= Beginning of Section =

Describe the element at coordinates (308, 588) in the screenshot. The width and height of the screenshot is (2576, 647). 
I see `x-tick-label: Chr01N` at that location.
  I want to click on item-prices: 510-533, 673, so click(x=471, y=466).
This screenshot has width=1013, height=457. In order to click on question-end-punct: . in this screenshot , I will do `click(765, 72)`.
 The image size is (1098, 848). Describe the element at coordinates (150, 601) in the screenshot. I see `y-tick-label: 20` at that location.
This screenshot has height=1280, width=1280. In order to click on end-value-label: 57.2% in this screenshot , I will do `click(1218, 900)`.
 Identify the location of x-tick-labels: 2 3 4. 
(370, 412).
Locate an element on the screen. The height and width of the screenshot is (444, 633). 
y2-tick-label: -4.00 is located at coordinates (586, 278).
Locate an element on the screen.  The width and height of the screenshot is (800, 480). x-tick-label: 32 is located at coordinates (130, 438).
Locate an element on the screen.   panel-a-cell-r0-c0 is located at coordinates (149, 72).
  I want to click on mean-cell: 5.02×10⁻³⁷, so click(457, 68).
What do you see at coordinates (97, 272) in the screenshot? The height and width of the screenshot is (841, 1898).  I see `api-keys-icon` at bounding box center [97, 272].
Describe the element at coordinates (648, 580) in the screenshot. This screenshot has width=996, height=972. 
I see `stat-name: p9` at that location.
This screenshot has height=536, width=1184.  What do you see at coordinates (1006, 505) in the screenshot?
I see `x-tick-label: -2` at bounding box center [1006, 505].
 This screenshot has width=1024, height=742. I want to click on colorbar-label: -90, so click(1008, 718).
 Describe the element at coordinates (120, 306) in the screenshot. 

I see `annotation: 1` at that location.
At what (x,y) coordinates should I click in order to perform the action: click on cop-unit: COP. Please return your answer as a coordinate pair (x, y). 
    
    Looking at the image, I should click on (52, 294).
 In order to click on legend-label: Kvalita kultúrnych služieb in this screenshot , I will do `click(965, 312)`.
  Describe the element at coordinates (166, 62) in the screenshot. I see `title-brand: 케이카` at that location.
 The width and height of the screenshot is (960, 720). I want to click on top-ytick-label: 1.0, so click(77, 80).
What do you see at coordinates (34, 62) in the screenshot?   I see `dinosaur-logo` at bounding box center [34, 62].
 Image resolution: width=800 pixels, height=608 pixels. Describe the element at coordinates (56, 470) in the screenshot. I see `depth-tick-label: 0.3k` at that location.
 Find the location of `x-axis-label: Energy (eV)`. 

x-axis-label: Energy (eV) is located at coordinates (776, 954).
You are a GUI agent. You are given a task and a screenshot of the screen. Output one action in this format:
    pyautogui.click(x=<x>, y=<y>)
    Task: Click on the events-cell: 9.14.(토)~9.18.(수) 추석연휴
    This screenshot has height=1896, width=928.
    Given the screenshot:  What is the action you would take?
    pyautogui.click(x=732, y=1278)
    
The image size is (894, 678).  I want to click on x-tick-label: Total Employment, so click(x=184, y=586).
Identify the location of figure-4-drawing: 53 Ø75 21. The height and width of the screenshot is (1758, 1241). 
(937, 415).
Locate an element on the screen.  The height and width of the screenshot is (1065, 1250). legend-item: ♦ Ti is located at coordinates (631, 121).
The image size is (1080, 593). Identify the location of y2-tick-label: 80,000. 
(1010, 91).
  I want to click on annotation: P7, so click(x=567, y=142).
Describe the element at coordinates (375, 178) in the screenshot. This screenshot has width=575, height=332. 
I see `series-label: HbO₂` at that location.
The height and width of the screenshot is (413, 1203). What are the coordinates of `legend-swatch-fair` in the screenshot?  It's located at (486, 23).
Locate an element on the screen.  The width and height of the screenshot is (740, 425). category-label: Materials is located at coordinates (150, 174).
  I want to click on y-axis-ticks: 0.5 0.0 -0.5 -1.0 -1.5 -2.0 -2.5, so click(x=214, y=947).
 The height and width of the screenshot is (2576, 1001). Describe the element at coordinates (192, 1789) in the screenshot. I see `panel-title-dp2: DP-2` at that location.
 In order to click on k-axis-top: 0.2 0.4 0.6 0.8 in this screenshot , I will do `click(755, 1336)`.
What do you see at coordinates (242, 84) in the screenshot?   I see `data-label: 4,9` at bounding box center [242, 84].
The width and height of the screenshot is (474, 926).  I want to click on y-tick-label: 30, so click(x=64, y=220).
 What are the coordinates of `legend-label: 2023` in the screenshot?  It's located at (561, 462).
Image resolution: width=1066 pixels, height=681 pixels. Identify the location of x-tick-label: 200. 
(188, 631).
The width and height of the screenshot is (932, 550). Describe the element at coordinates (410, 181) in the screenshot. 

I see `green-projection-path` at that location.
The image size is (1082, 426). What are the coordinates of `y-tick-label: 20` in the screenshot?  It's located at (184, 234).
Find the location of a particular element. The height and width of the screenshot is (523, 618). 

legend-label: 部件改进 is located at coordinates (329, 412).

= End of Section =

Starting with the line that contains "What do you see at coordinates (34, 62)" and ending after the line that contains "x-axis-label: Energy (eV) is", rewrite these lines with "Find the location of" replaced by "Locate". Leave everything else unchanged.

__Solution for this task__:
What do you see at coordinates (34, 62) in the screenshot?   I see `dinosaur-logo` at bounding box center [34, 62].
 Image resolution: width=800 pixels, height=608 pixels. Describe the element at coordinates (56, 470) in the screenshot. I see `depth-tick-label: 0.3k` at that location.
 Locate `x-axis-label: Energy (eV)`. 

x-axis-label: Energy (eV) is located at coordinates (776, 954).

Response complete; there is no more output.